Records contained in a dataset
• • • • •
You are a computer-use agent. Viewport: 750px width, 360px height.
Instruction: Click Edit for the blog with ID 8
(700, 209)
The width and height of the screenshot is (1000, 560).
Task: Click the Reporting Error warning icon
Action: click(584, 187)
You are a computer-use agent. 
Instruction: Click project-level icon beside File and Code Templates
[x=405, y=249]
• • • • •
**The task**. Print the line that contains "Instruction: Click Edit", then every later line of the entries above up to and including the last, all exactly as written.

**Exercise solution**.
Instruction: Click Edit for the blog with ID 8
(700, 209)
The width and height of the screenshot is (1000, 560).
Task: Click the Reporting Error warning icon
Action: click(584, 187)
You are a computer-use agent. 
Instruction: Click project-level icon beside File and Code Templates
[x=405, y=249]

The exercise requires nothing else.